Réunion du 14 octobre 2009 à 10h00
Commission des affaires étrangères

Karen Abu Zayd :

On ne peut pas vraiment parler d'intégration puisque même en Jordanie où les Palestiniens sont traités comme des citoyens, les réfugiés restent des réfugiés en attendant les négociations sur le statut final à la fin du processus de paix. Mais cela donne aux réfugiés le choix de rester là où ils sont, d'aller ailleurs ou de revenir un jour dans le futur Etat palestinien. Quoi qu'il en soit, ils demandent à bénéficier du droit au retour. C'est d'ailleurs une donnée commune aux réfugiés dans le monde entier. 6 % des réfugiés dépendent de nos services sociaux ; les autres ont un emploi et un tiers seulement vit dans les camps. Ils sont intégrés au niveau économique mais ils ne se sentent pas à égalité avec les autres citoyens et, d'une certaine manière, ils restent des citoyens de seconde classe, ce que vient leur rappeler la mention figurant sur leur passeport.

Concernant le nombre de réfugiés qui pourraient revenir si un Etat palestinien venait à être créé, il n'est pas facile à évaluer. Pour ceux qui se trouvent en Jordanie et y ont une maison, un travail, des enfants voire des petits-enfants nés dans ce pays, vont-ils rester en Jordanie ou revenir en Palestine où ils n'auraient pas nécessairement de possibilité d'emploi, de logement ? Ce sont des éléments dont ils vont tenir compte. Pour ceux qui sont au Liban, la question est différente puisque le gouvernement libanais leur a signifié clairement qu'ils n'ont pas le droit de rester au Liban et qu'ils sont de ce fait voués à retourner en Palestine ou à aller ailleurs, où il existe des possibilités d'établissement, ce que le Président Mahmoud Abbas leur a expliqué publiquement lors de son déplacement au Liban.

→ **Liste fournie**

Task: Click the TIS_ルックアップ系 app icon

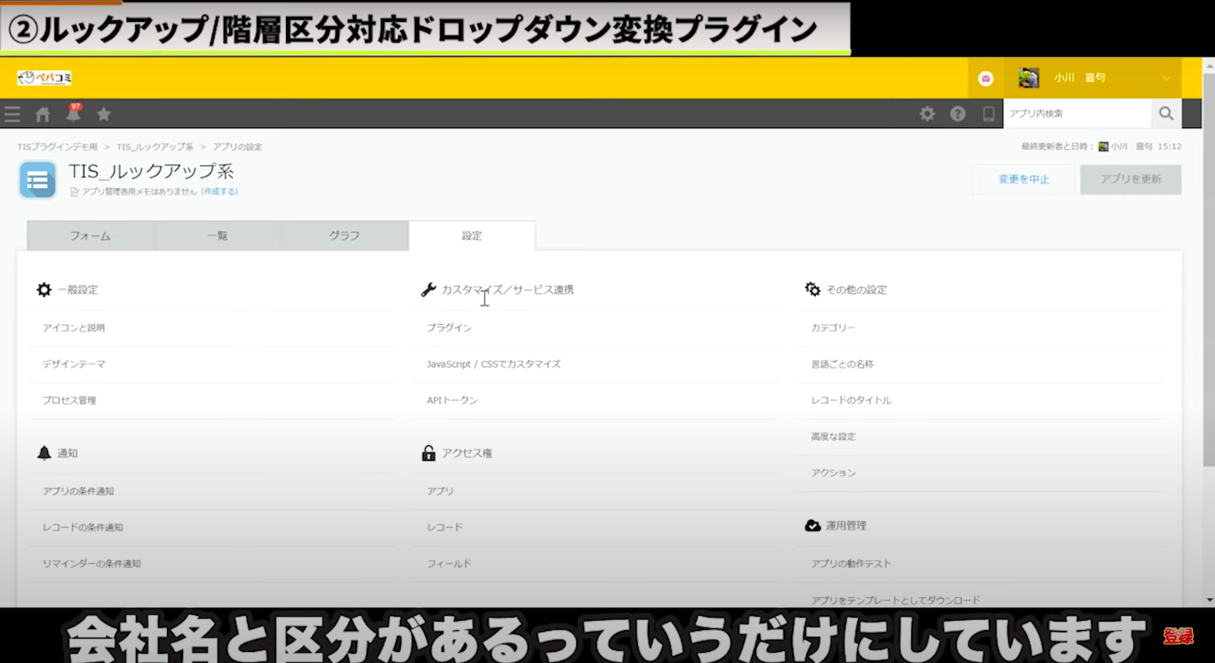Action: coord(37,180)
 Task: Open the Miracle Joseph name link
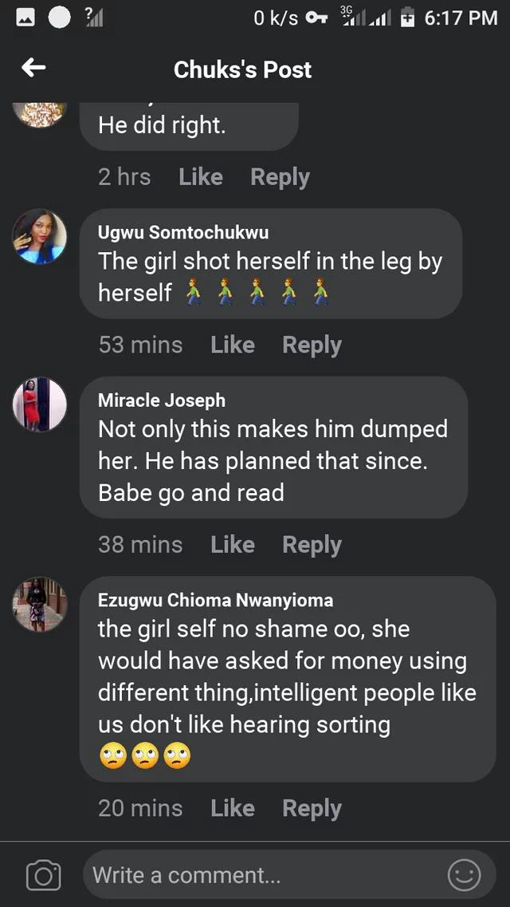click(162, 400)
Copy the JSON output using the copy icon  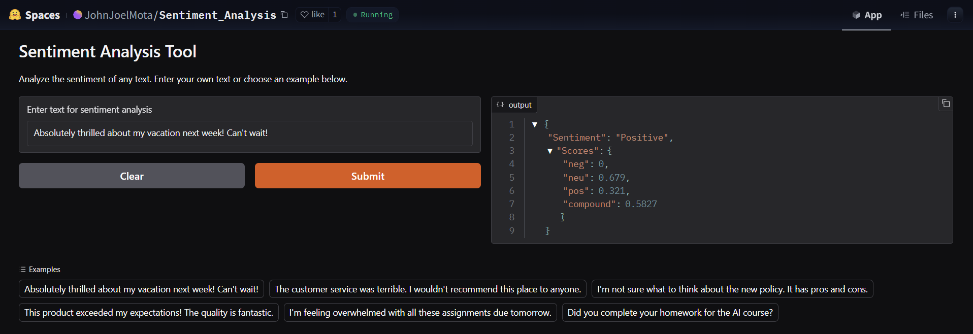click(946, 104)
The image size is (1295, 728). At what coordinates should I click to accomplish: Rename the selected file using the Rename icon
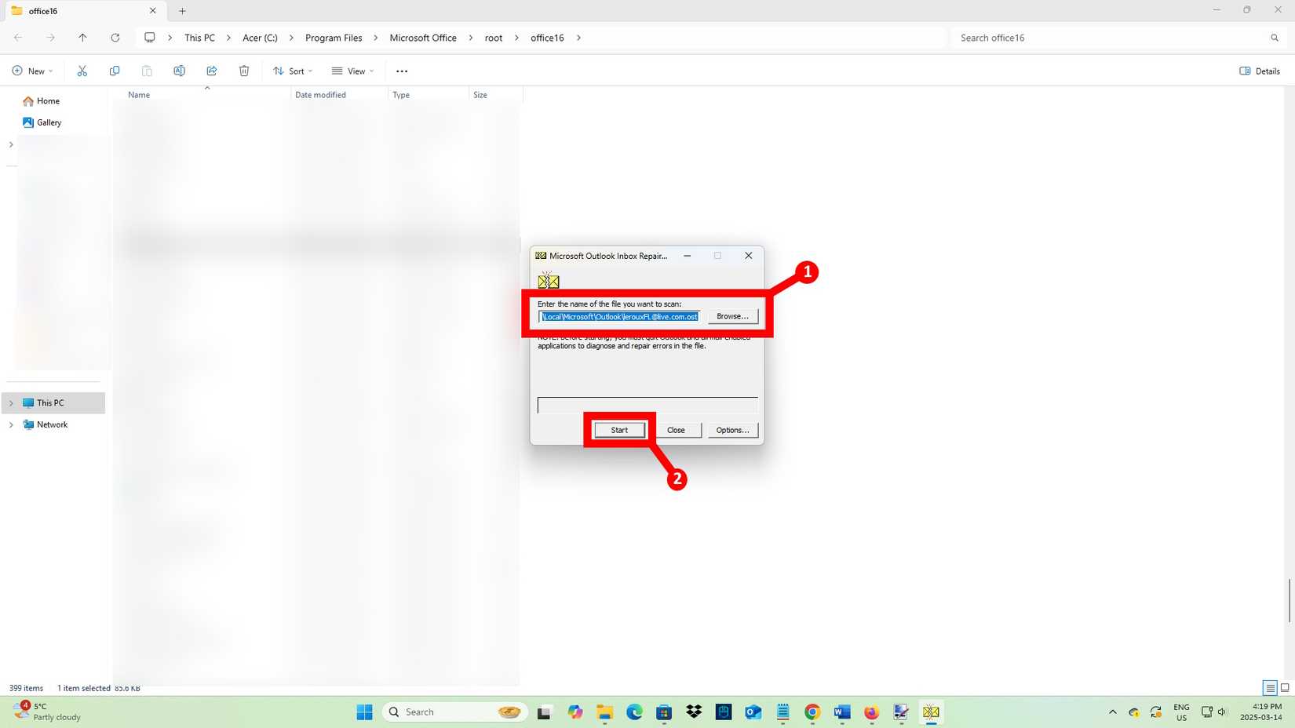tap(179, 71)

→ **Consigne**
Prolongez le texte sur les réfugiés palestiniens à partir de sa dernière phrase. La liste n'est pas utile ici.

→ **Réponse attendue**
Concernant la différence entre Etats, on entend peu parler des réfugiés dans les autres Etats parce qu'ils sont dans des situations stables et traités comme des citoyens, par exemple en Jordanie, et l'agence est tout à fait heureuse de travailler avec ces gouvernements pour compléter ce qu'ils offrent aux réfugiés. La situation est différente au Liban. Jusqu'en 2005, il y avait soixante-douze emplois interdits aux réfugiés et, si l'UNRWA apportait aux réfugiés les services de base (éducation, santé, aide sociale et alimentaire etc..), nous ne pouvions pas par contre améliorer les infrastructures dans les camps (habitations, voirie, élargissement des écoles, etc.). Depuis, la rhétorique du gouvernement libanais a évolué, certains emplois leur ont été autorisés, ce qui a changé les choses et nous avons obtenu le droit d'améliorer la situation dans les camps, sous la forme de projets en coopération étroite avec les gouvernements. Nous avons reçu 26 millions de dollars de la communauté des donateurs suite à la destruction du camp de NBC pour répondre aux besoins humanitaires de la population du camp (entre septembre 2008 et octobre 2009). Après s'être attelée aux situations les plus urgentes, l'agence s'est consacrée au cours des trois dernières années à la situation dans les camps. A Gaza et en Cisjordanie, les réfugiés se trouvent déjà dans ce qui devrait être leur futur Etat. Nous travaillons en étroite collaboration avec tous les gouvernements hôtes en matière de services fournis (éducation, santé, etc.) pour que cela soit conforme à leurs spécifications techniques. Il faut que ce qui est donné aux Palestiniens par les gouvernements hôtes soit identique à ce qu'ils accordent aux réfugiés d'autres origines d'une part et à leurs citoyens d'autre part, ce qui implique un travail avec chacun d'entre eux et avec les réfugiés dans chaque pays.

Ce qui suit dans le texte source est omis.